The first clinics in Indiana to close between 2011 and 2013 were in rural areas, which suffer an even higher rate of maternal mortality due to limited access to obstetric services. None of the rural clinics to close offered abortion services.
Causation may not prove the aftermath of the state’s government actions is to blame. However, there was an alarming rise in the number of maternal deaths during this state-sponsored campaign to close women’s health clinics and stigmatize reproductive healthcare. (Boulware, 2017)
One of the most heartbreaking and maddening elements about the issue of maternal mortality is that the causes are generally consistent. One of the most common causes is postpartum hemorrhage, as I experienced. Other causes include sepsis, embolism, and cardiovascular events. Only approximately six percent of maternal mortality cases have no known cause. Due to this predictability, 60 percent of maternal mortality cases are preventable. (CDC, 2019)
Women of color die from maternal causes at an even greater rate. Black, American Indian, and Alaska Native women are two to three times more likely to succumb to maternal mortality than white women. (CDC Newsroom, 2019) In Indiana, Black mothers have the highest maternal mortality rate. (Indiana Maternal Mortality Review Committee, 2021)
The issues contributing to Indiana’s catastrophic maternal mortality rate have been outlined. Potential legal solutions to combat this issue and ultimately save the lives of mothers in Indiana address these problems and instead provide alternatives. These solutions could best be implemented through state legislation as an antidote to the harmful legislation in place during the dramatic rise of maternal mortality cases.
A proposed bill to combat maternal mortality would include:
- Protecting access to women’s healthcare
- This measure would provide the necessary funds to reproductive healthcare clinics ensuring women have access to the care they need. Special attention would be given to rural areas where patients do not have access to doctors and hospitals close to the areas where they live.
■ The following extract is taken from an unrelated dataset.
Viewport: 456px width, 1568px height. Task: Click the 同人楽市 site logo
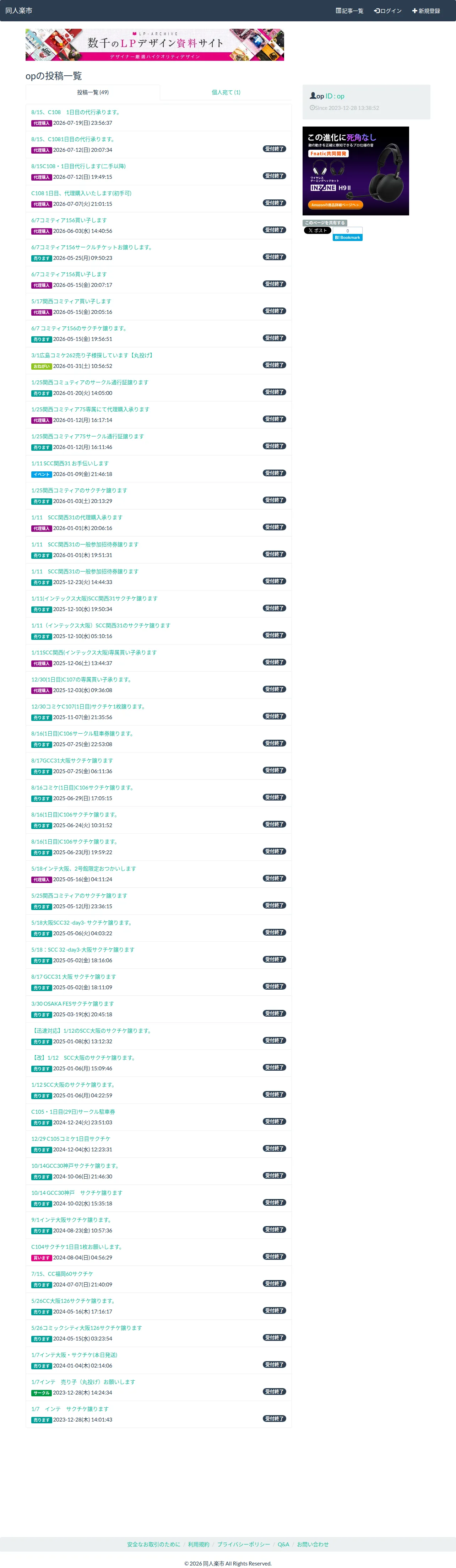coord(19,11)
- Approximately 40 percent of childbirths in the United States are covered by Medicaid and protecting this eligibility and access to services can lead to better outcomes. (Hostetter & Klein, 2019)
- Mandate implicit bias training for healthcare providers
- Women of color experience higher rates of maternal mortality, as well as other troubling consequences. A decade-long study of healthcare providers’ implicit prejudice found that the providers’ implicit prejudice is associated with a lower quality patient-provider communication involving patients of marginalized groups.
- By attacking the systemic causes of adverse outcomes for marginalized women, the expansion of implicit bias training may reduce the barriers to providing quality care. (Omeish & Kiernan)
- Enact proactive protocols to prevent the most common medical causes of maternal mortality
- For example, measures such as the universal use of pneumatic compression devices for patients who underwent cesarean delivery and antihypertensive therapy are effective in preventing the most common causes of maternal mortality—embolism and hemorrhage.
- These measures have been shown to successfully prevent death from maternal causes. (Brancazio, 2014)
Just as we can predict the causes of maternal mortality, we can predict how these proposed solutions could reduce maternal mortality and ultimately save mothers’ lives in Indiana.
I omitted the bibliography, but if you nerds really crave those sources, I can provide.
Promised Fun Fact: I expand more in the book about the defunding of reproductive healthcare spearheaded by then Lt. Gov. Mike Pence, which was followed by a SHARP increase in maternal mortality in the state. I won this contest as a representative of his alma-mater. I looked up his class pic in the library. What a goob.